Les groupes «autochtones» contestent la création de la commune de Minembwe et de leur maire, Gad Mukiza, un Banyamulenge. Son adjoint, un Babembe, n’a d’ailleurs pas participé à la cérémonie d’installation du maire. Les milices d’autodéfense locales Maï-Maï considèrent Minembwe comme une occupation de leurs terres ancestrales par les Banyamulenge.
La création de cette commune ramène les Babembe à la fin des années 1990, pendant la seconde guerre du Congo, explique Judith Verweijen sur le site de Kivu Security. Selon elle, «l’administration rebelle du Rassemblement congolais pour la démocratie (RCD), soutenu par le Rwanda, avait créé le territoire de Minembwe. Ce territoire répondait à un souhait de longue date des Banyamulenge, à qui les autorités coloniales avaient refusé une chefferie ou un groupement». La chercheuse note alors que la création du territoire de Minembwe «semblait confirmer une théorie du complot selon laquelle les Banyamulenge seraient à l’avant-garde d’une invasion étrangère tentant d’exproprier et de déplacer les groupes « autochtones » et d’usurper leur autorité locale».
Ironie du sort, c’est l’actuel ministre de la Décentralisation, Azarias Ruberwa, président de l’ancienne rébellion du RCD, qui procédait à l’installation du bourgmestre de Minembwe le 28 septembre. Pour une partie de la classe politique congolaise, Minembwe devient le symbole d’un projet de « balkanisation » de l’Est de la RDC par le Rwanda voisin.[1]

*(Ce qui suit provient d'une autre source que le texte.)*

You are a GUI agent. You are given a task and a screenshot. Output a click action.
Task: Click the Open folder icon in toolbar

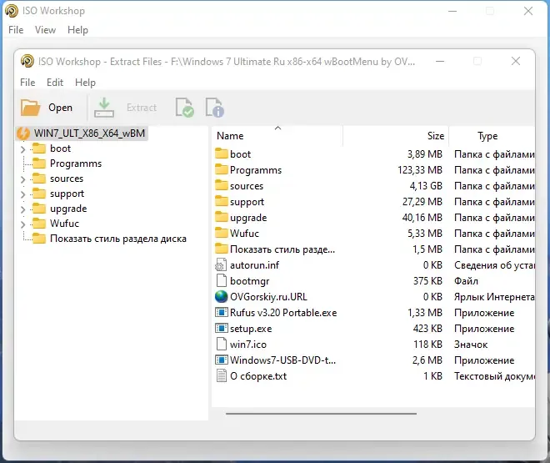(30, 108)
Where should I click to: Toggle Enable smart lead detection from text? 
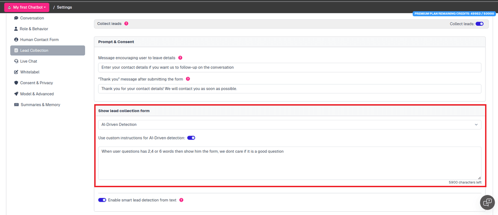[102, 200]
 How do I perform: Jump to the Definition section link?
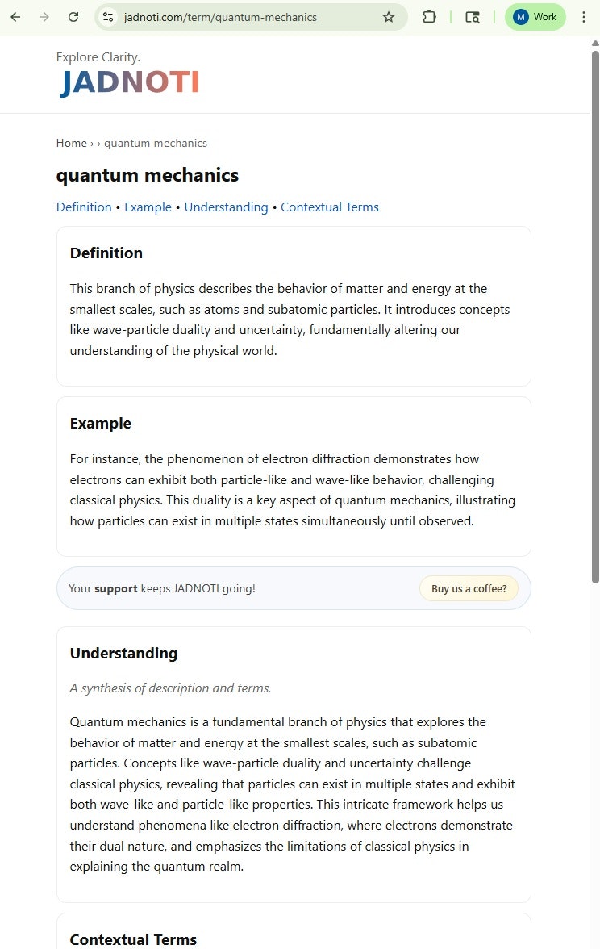click(84, 207)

2. UNE MISE EN PLACE IMPROVISÉE ET VITE CONTESTÉE

Le 28 septembre, le ministre de la défense Aimé Ngoy Mukena s’est rendu à Minembwe, dans le territoire de Fizi (Sud-Kivu), avec une délégation gouvernementale pour une mission de pacification. La délégation était composée de députés nationaux, du gouverneur du Sud-Kivu Théo Ngwabidje, de son ministre provincial de l’intérieur Lwabandji Lwasi Ngabo, du chef d’État-major général de l’armée, le général Célestin Mbala et de généraux de l’armée. L’objectif était de tenter de trouver des solutions à l’insécurité répandue dans les hauts et moyens plateaux de Minembwe, Uvira et Mwenga ravagés par les violences communautaires depuis plusieurs années. Aimé Ngoy Mukena a mené une mission similaire en Ituri et à Beni.
À cette occasion, le bourgmestre de la commune rurale de Minembwe, Gad Mukiza, et son adjoint ont été installés officiellement par le ministre provincial de l’intérieur du Sud-Kivu. Lors de cette cérémonie, on a remarqué la présence aussi du ministre de la décentralisation Azarias Ruberwa.  Le bourgmestre Gad Mukiza, membre de la communauté des banyamulenge, était présent, mais son adjoint, membre de la communauté des babembe, était absent. Le bourgmestre de Minembwe et son adjoint avaient été nommées depuis le début de l’année 2019 avec ceux des villes de Baraka, Uvira et Kamituga, déjà en fonction. D’autres communes rurales créées n’ont jamais reçu d’animateurs.
Toutefois, cette installation des nouveaux animateurs de la commune rurale de Minembwe intervient alors que les populations autochtones congolaises, considérant  la communauté rwandophone, dite Banyamulenge, comme une communauté composée de refugiés et d’immigrés rwandais, détenteurs donc de la nationalité rwandaise et dépourvus, par conséquent, de la nationalité congolaise, la soupçonnent d’avoir des visées territoriales et sécessionnistes vis-à-vis de cette partie de la RDC.  En effet, une partie de la population locale pense que la cérémonie d’installation du bourgmestre de Minembwe est liée à un plan qui date depuis longtemps et qui consiste à faire de cette partie du Congo un État indépendant qui sera peuplé par la minorité rwandophone dite Banyamulenge. Par conséquent, depuis près de 4 ans, l’entité de Minembwe est secouée, par une crise sécuritaire sans précédent. Des milices mai-mai, opposées à l’érection de Minembwe comme commune rurale, s’affrontent à une coalition des groupes armés Ngumino, Makanika, Twigwaheno et Adroid. [2]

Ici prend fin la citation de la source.